Specialist, Investigations Manufacturing Operations (Brantford)

Date: Sep 30, 2021

Location: Brantford, ON, CA, N3T 6B8

Company: Apotex


About Apotex Inc.

Apotex Inc. is a proudly Canadian, global pharmaceutical company that produces high-quality, affordable medicines for patients around the world. Apotex employs almost 8,000 people worldwide in manufacturing, R&D, and commercial operations.  Apotex Inc. exports to more than 100 countries and territories and operates in more than 45 countries, with a significant presence in Canada, the US, Mexico, and India. Through vertical integration, Apotex is comprised of multiple divisions and affiliates including Apotex Inc., focused on generics; Apobiologix, a division of Apotex Inc. focused on biosimilar development; Aveva, an affiliate of Apotex Inc. fully integrated global developer and manufacturer of complete transdermal solutions; Apotex Consumer Products, a division of Apotex Inc. focused on brand name products; and Global Active Pharmaceutical Ingredients (GAPI), a division of Apotex Inc. focused on the manufacturing of active pharmaceutical ingredients (API) for Apotex and third parties. For more information visit: www.apotex.com.


Job Summary

The Specialist, Investigations Manufacturing Operations will perform investigations and coordinate cross-functional investigations (Process, Production, Materials Management, Engineering/Maintenance, affiliated Sites, and third-party Liaison) to drive  timely assessment, risk control, documentation, effectiveness and continuous Improvement, role modeling an Excellence Culture and Company Values. The incumbent shall use leadership facilitation skills, technical expertise and strong technical writing skills to outline, develop, and execute the required actions and drive successful deviations resolutions. 

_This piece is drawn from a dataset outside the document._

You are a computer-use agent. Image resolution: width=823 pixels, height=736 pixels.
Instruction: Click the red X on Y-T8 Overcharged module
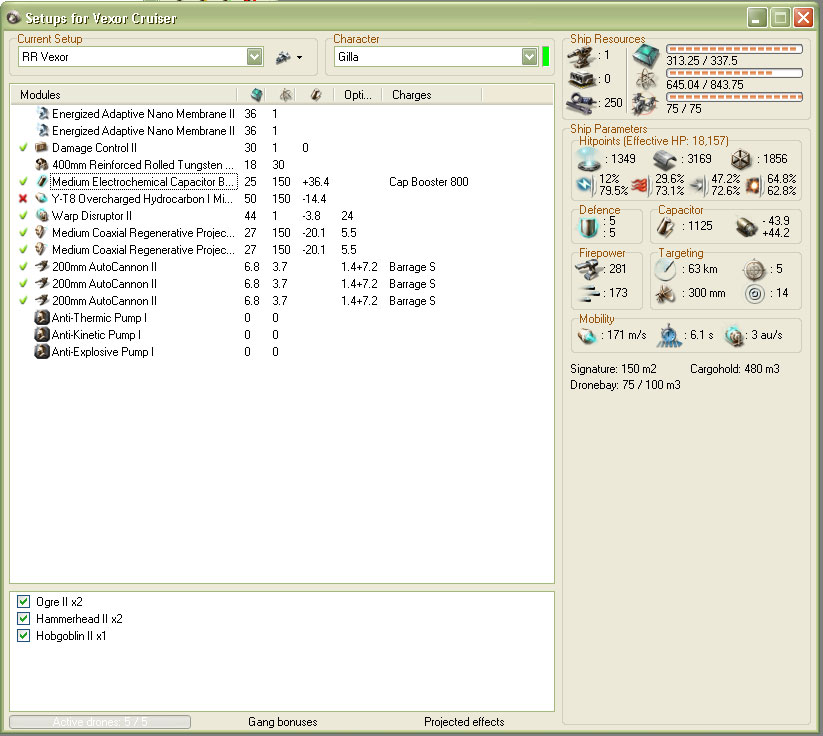coord(23,199)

Deviation types the scope of this role may include to lead, but are not limited to:

  • GMP Batch Manufacturing Investigations
  • Overall Quality or Safety Related Critial Deviations and Incidents
  • Process execution, Technologies and Equipment Specific Incidents Investigations
  • Overall PR incident Support and Contnious Improvements Projects

Job Responsibilities

  • Manage local or cross functional projects/deviations to include:
    • Drive critical deviations, OOT, OOS for Manufacturing and Operations, through investigation and closure, primarily securing the True Root cause of the deviation and appropriate actions have been taken (CAPA). And safety, integrity, strength (potency), purity, and quality (SISPQ) of the product has been ensured.
    • Collaborating with Stakeholders, managers & resources across all areas to ensure a comprehensive, thorough science-based investigation is conducted.
    • Host specific meetings and coordinates items follow up and target completion dates. Involve managers and drive accountability for successful outcome.
    • Use Quality Tools and Problem-Solving methodologies (5W, Fishbone Diagram, Pareto, RCA HEART tool) to identify most effective corrective or preventative actions (SMART). Ensuring clear, concise science and evidence-based explanation and completion for on-time closure.
    • Reviews and approves investigations, deviations and CAPAs documentation to make sure is reliable, well organized, of high quality, generated in a timely manner, and comply with internal requirements and regulatory guidelines.
  • May conduct training, provide trending data and engage with regulatory, customer or internal audits preparation, during inspections and contributes to response activities.
  • Identify Opportunities for Improvements with the end goal of streamlining and prevent incidents.
  • Works in a safe manner collaborating as a team member to achieve all outcomes.
  • Demonstrate Behaviours that exhibit our organizational Values: Collaboration, Courage, Perseverance, and Passion.
  • Ensure personal adherence with all compliance programs including the Global Business Ethics and Compliance Program, Global Quality policies and procedures, Safety and Environment policies, and HR policies.
  • All other relevant duties as assigned.

Job Requirements

  • Post-secondary education in Pharmaceutical Technology, Chemical Engineering, Chemistry, or related science.
  • Excellent technical writing skills, communication, organisation, project management.
  • Scientific knowledge, critical thinking applied to investigations and risk assessment
  • cGMP’s, related regulatory guidelines, safety, and environmental regulations
  • Overall understanding of active pharmaceutical ingredients manufacturing.
  • Trackwise Investigation Certification and Training in lean manufacturing/continuous improvement is an asset.
  • Good knowledge of statistical data analysis, Word, Excel, PowerPoint and related software.
  • Minimum of 5 years of experience in chemical / pharmaceutical manufacturing environment.



At Apotex, we are committed to fostering an inclusive, accessible work environment, where all employees feel valued, respected and supported.
Apotex offers accommodation for applicants with disabilities as part of its recruitment process. If you are contacted to arrange for an interview or testing, please advise us if you require an accommodation.